### Data provided
--- START ---

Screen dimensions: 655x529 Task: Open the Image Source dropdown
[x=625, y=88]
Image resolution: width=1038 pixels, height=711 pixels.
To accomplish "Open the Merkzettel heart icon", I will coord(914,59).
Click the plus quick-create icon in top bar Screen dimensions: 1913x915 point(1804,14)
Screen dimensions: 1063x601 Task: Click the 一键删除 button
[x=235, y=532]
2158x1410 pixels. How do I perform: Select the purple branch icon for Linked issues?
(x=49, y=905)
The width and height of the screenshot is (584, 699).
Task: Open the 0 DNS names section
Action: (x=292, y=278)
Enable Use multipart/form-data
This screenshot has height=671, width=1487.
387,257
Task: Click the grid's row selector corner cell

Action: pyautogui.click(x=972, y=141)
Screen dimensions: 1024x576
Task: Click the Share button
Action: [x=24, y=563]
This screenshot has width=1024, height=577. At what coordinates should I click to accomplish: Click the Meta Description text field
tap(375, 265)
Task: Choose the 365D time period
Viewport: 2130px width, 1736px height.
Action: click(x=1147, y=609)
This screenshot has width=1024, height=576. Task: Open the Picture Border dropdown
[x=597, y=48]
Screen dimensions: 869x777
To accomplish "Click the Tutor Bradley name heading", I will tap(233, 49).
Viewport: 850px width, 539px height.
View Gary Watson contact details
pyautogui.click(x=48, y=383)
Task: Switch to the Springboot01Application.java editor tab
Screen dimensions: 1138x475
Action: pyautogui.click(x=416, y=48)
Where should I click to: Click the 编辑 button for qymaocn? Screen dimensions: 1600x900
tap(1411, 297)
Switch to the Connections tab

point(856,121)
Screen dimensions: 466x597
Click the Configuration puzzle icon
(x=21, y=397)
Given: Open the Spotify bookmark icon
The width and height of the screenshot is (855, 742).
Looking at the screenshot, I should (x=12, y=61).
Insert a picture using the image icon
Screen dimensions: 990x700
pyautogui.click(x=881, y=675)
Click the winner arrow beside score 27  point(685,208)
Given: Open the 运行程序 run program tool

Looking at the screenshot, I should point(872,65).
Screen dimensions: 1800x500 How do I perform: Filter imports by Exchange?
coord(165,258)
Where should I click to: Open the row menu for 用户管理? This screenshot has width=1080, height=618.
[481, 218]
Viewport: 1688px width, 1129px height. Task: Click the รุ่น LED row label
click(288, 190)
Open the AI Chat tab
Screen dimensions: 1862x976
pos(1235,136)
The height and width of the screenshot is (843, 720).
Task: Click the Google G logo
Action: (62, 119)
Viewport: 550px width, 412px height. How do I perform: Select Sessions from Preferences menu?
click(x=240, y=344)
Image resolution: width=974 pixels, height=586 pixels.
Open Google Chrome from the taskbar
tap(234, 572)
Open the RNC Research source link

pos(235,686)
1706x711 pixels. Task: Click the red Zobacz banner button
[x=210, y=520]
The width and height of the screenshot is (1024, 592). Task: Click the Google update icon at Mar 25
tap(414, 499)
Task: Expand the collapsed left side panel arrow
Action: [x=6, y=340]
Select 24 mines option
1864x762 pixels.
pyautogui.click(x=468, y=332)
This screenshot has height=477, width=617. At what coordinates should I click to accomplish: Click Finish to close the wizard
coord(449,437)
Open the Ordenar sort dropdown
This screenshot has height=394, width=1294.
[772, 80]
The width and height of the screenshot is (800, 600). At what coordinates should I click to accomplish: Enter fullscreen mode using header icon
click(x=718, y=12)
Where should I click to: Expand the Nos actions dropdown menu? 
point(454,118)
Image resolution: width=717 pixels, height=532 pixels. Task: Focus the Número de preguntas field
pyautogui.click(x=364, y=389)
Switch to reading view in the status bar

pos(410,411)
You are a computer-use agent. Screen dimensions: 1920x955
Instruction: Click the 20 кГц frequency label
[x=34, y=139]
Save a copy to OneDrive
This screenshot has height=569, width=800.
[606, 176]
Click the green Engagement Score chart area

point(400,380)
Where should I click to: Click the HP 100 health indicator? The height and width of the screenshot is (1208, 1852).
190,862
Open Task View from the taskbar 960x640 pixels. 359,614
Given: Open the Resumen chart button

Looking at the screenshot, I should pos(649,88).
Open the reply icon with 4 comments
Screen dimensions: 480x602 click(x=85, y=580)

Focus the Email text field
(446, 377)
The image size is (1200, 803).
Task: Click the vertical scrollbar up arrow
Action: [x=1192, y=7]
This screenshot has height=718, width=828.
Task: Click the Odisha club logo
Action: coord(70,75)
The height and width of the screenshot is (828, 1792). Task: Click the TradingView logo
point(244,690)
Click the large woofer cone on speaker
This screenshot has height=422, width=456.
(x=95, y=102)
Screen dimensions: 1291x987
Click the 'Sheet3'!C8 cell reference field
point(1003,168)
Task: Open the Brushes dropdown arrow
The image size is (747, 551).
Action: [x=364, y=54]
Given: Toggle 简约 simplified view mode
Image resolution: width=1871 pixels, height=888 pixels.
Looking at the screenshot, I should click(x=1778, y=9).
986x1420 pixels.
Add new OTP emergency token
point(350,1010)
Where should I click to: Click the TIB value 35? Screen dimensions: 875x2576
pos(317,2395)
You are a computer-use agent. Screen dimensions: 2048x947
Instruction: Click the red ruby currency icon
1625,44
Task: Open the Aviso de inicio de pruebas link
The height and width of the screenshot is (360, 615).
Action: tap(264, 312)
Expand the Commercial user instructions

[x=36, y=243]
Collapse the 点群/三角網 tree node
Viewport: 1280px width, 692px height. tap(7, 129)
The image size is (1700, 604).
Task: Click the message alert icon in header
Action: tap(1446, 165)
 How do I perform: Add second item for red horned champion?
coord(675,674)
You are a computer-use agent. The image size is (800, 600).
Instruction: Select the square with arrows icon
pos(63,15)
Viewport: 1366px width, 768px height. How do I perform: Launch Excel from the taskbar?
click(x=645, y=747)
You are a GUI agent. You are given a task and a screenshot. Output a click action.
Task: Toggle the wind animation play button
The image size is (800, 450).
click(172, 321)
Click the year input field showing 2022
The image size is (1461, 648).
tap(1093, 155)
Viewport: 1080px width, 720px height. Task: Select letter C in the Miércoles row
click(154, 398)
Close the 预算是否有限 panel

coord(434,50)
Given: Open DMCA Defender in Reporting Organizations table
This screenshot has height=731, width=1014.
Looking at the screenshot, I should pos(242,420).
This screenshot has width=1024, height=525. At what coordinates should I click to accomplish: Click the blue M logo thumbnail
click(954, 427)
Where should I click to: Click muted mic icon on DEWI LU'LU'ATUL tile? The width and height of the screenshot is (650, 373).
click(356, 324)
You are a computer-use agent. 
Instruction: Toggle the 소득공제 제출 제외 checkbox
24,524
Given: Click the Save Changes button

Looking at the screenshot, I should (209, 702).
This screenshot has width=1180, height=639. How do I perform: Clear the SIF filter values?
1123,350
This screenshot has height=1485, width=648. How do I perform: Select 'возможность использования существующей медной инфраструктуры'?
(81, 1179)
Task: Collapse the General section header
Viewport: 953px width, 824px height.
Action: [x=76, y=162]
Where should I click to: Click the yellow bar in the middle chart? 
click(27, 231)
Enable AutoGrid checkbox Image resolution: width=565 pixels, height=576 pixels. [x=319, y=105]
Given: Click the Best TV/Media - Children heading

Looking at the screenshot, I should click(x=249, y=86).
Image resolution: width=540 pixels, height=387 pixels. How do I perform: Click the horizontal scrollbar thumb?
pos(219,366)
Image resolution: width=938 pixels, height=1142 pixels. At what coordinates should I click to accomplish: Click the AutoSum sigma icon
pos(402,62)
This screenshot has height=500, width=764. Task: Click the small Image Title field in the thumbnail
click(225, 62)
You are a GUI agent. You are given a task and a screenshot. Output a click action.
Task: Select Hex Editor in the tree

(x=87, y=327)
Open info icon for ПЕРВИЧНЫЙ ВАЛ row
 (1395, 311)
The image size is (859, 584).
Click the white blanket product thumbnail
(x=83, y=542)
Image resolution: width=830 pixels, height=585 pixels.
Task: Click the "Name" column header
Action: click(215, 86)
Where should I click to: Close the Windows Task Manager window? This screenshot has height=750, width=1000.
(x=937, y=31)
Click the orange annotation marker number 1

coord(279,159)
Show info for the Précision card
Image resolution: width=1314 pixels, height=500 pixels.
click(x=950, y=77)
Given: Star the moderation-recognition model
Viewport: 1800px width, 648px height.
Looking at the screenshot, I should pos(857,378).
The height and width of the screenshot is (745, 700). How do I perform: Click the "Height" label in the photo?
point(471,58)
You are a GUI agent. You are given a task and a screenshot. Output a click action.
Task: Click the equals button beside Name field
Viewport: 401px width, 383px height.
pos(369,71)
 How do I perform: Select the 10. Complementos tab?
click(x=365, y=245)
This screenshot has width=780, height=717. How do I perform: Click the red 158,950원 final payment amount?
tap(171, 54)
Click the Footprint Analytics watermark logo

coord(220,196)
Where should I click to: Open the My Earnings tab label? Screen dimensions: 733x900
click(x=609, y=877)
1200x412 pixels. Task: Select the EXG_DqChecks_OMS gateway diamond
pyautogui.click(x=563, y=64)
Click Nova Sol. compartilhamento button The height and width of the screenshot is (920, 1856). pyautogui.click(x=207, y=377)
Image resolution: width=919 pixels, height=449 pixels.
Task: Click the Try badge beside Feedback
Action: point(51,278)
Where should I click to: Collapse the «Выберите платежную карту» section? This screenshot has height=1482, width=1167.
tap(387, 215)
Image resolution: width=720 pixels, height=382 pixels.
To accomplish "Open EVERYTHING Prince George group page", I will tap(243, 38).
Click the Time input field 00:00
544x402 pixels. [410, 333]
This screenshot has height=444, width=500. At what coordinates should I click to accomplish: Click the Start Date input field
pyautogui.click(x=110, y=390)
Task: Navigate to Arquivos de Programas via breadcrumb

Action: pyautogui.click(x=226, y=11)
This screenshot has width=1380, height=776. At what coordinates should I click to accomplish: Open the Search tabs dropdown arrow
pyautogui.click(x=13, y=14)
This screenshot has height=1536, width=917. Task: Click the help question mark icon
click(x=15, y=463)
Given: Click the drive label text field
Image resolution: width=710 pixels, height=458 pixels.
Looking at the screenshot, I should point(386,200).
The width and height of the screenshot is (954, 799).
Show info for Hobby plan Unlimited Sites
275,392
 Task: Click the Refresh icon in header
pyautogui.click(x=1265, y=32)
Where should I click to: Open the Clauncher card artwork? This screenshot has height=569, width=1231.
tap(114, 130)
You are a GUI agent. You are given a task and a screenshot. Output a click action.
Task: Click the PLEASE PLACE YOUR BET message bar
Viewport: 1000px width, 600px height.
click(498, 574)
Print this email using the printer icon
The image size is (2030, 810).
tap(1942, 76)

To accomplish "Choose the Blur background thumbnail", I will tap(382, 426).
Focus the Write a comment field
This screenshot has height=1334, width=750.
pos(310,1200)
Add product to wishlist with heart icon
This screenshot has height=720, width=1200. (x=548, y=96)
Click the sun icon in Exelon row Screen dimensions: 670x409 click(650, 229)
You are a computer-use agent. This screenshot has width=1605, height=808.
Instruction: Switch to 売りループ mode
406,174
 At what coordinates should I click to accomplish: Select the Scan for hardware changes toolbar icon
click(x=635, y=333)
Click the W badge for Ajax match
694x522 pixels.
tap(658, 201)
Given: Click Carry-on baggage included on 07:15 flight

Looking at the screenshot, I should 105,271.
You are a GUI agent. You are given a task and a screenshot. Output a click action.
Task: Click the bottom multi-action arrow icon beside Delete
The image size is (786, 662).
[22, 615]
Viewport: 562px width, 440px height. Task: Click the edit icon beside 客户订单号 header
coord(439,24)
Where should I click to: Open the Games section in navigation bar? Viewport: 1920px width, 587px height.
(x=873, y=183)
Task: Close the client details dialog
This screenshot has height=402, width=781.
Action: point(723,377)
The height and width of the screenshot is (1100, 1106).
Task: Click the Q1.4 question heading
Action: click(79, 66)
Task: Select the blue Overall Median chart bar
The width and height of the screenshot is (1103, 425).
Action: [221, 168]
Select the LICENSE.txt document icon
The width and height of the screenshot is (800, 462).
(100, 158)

--- END ---

### What to work on
Retype the lines of the material from the one containing "The width and height of the screenshot is (1103, 425)." through the last line, exactly, and give no other lines.

### Output below
The width and height of the screenshot is (1103, 425).
Action: [221, 168]
Select the LICENSE.txt document icon
The width and height of the screenshot is (800, 462).
(100, 158)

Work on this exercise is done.